▸ **Work instructions**
Look in the data below for the line that has "This screenshot has width=663, height=1178.", then print exactly every line from there through the line that has "Task: Click the Help question mark icon", leaving pictures out.

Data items

########

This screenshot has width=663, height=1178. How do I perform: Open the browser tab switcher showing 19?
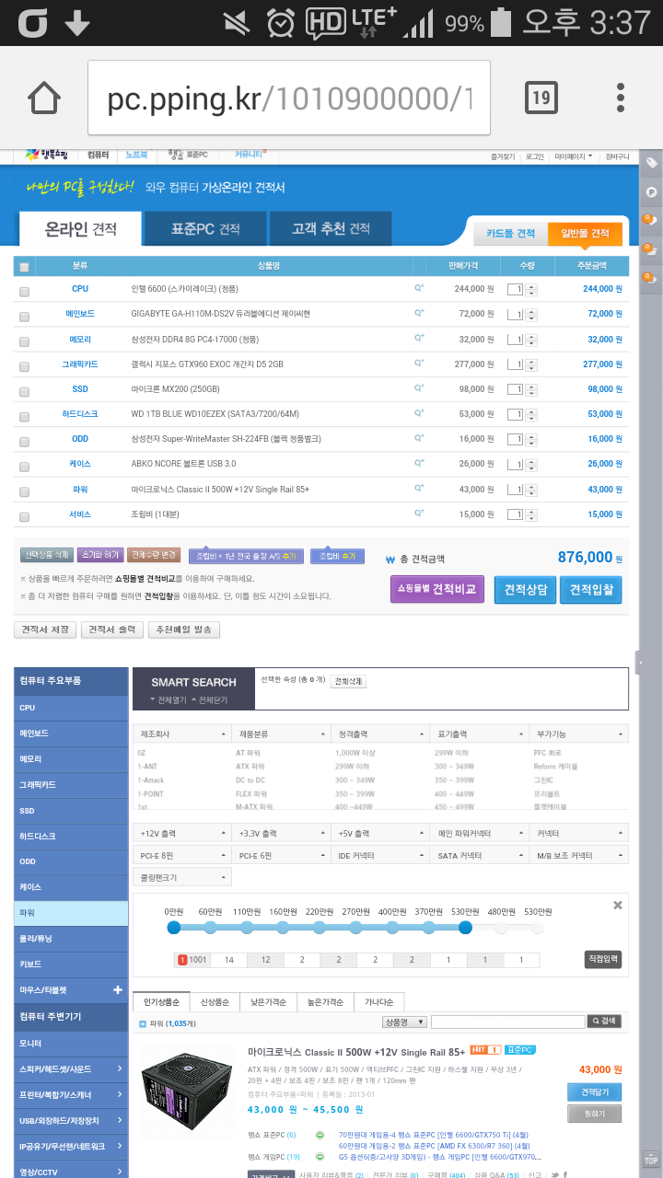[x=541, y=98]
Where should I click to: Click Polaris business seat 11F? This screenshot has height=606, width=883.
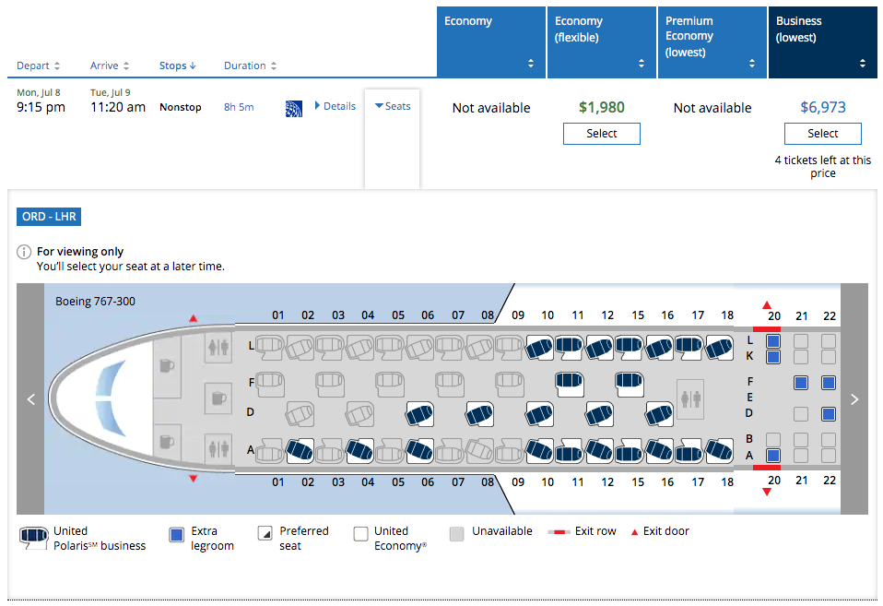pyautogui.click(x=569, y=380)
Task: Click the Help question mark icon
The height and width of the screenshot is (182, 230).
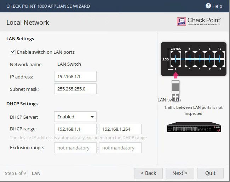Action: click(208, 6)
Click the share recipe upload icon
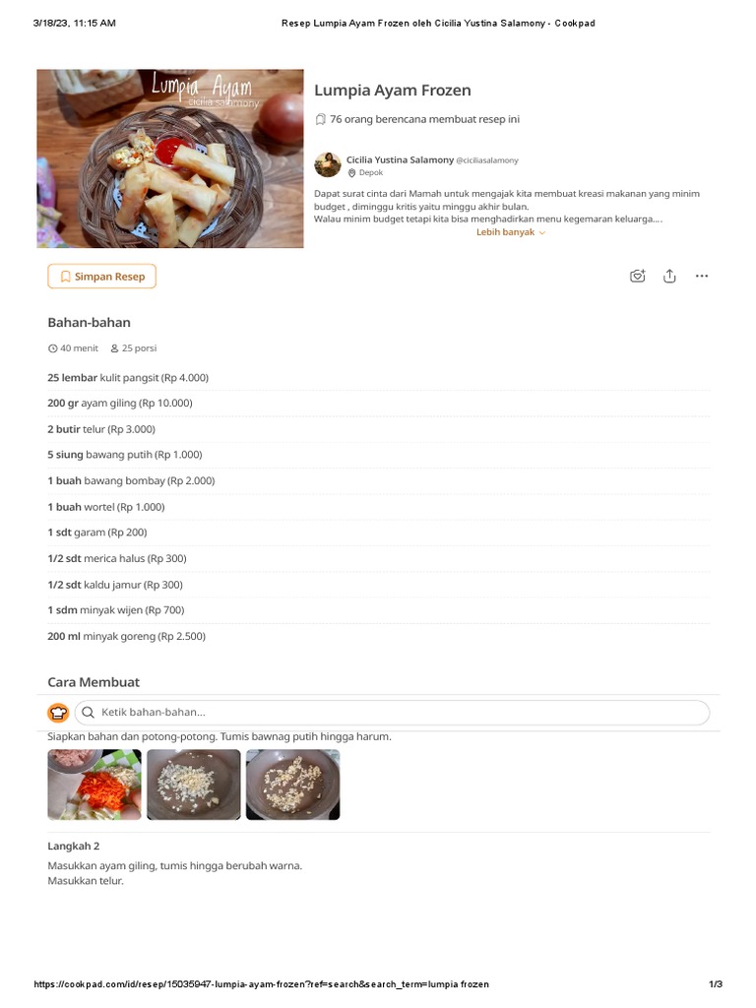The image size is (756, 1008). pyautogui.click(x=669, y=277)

########

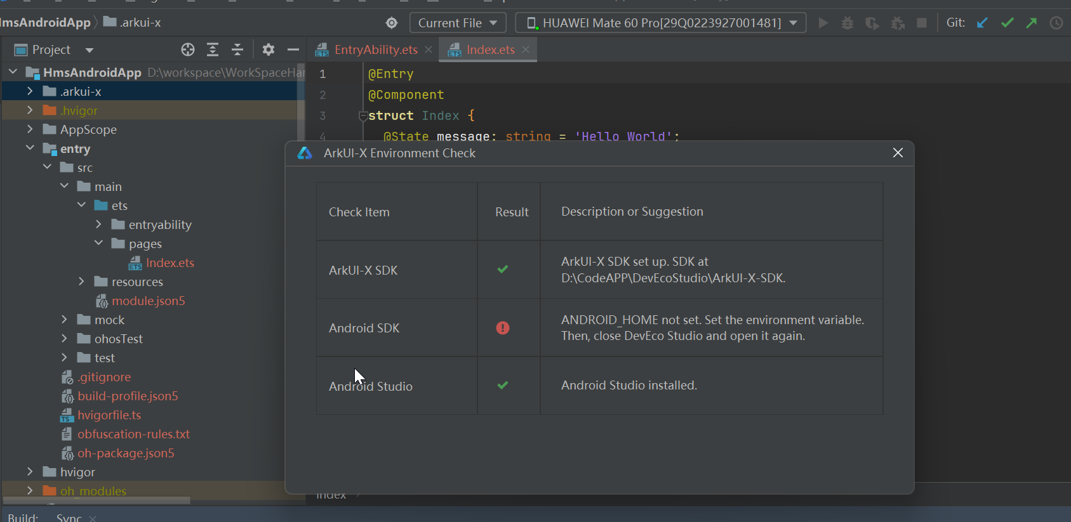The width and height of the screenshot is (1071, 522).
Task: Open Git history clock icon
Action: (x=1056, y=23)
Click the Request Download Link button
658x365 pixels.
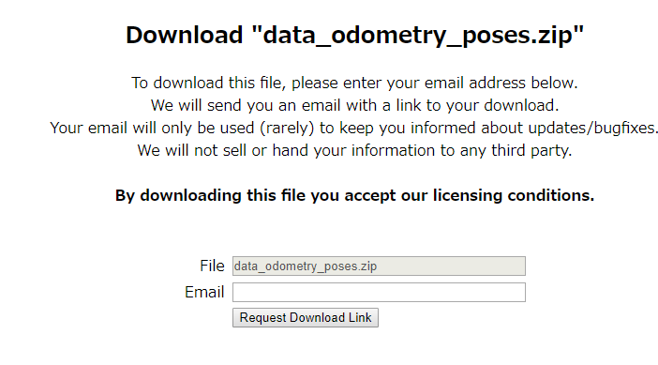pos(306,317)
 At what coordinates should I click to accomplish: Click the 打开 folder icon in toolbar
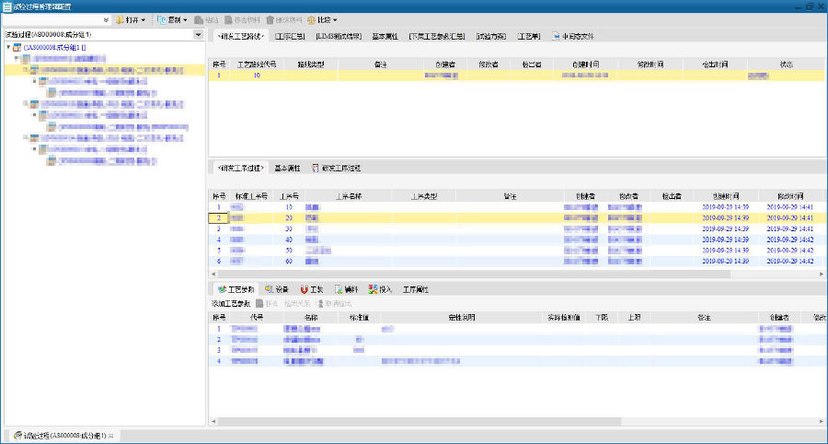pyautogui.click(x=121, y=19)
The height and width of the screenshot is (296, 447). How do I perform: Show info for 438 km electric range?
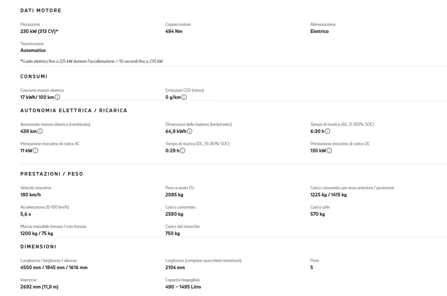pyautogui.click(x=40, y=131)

########

▸ **Output of the exercise**
This screenshot has width=663, height=1178. How do I perform: Open the browser tab switcher showing 19?
[x=541, y=98]
Where should I click to: Click Polaris business seat 11F? This screenshot has height=606, width=883.
pyautogui.click(x=569, y=380)
Task: Click the Help question mark icon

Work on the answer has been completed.